(Trecho de origem):
+---+

3.1. A disciplina constitucional da educação

A Constituição de 1998 é reconhecidamente uma Carta de perfil analítico, disciplinando com relativa minúcia temas que normalmente são deixados para a legislação infraconstitucional. No que toca à educação, essa característica do texto constitucional ganha ainda mais intensidade, tendo-se conferido especial sede ao direito em questão, quando comparado com outros de semelhante índole.

O art. 6o da CR/88 qualifica o direito à educação como um direito social: 

Art. 6º São direitos sociais a educação, a saúde, a alimentação, o trabalho, a moradia, o transporte, o lazer, a segurança, a previdência social, a proteção à maternidade e à infância, a assistência aos desamparados, na forma desta Constituição.   (Redação dada pela Emenda Constitucional nº 90, de 2015)

+---+

(Dados apresentados):
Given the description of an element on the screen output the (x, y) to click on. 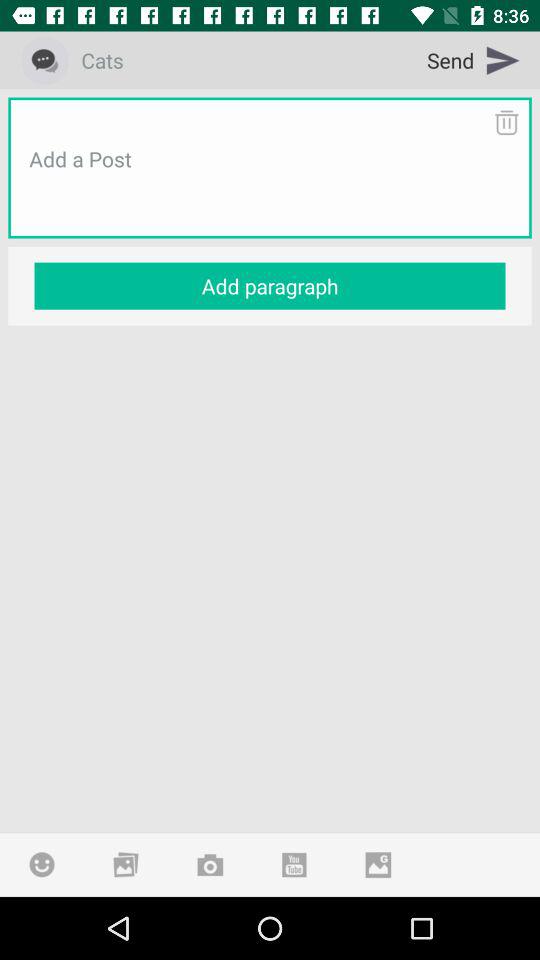
turn off the item at the bottom right corner (378, 864)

+---+

(Enunciado 1):
Segundo o trecho de origem, qual emenda constitucional deu a redação atual ao art. 6º?
(Enunciado 2):
Devolva a parte do trecho de origem que se inicia com as palavras "A Constituição de" e termina com "90, de 2015)", sem nenhuma alteração.
Baseie-se somente no trecho de origem.

(Resposta 1):
A Emenda Constitucional nº 90, de 2015.

(Resposta 2):
A Constituição de 1998 é reconhecidamente uma Carta de perfil analítico, disciplinando com relativa minúcia temas que normalmente são deixados para a legislação infraconstitucional. No que toca à educação, essa característica do texto constitucional ganha ainda mais intensidade, tendo-se conferido especial sede ao direito em questão, quando comparado com outros de semelhante índole.

O art. 6o da CR/88 qualifica o direito à educação como um direito social: 

Art. 6º São direitos sociais a educação, a saúde, a alimentação, o trabalho, a moradia, o transporte, o lazer, a segurança, a previdência social, a proteção à maternidade e à infância, a assistência aos desamparados, na forma desta Constituição.   (Redação dada pela Emenda Constitucional nº 90, de 2015)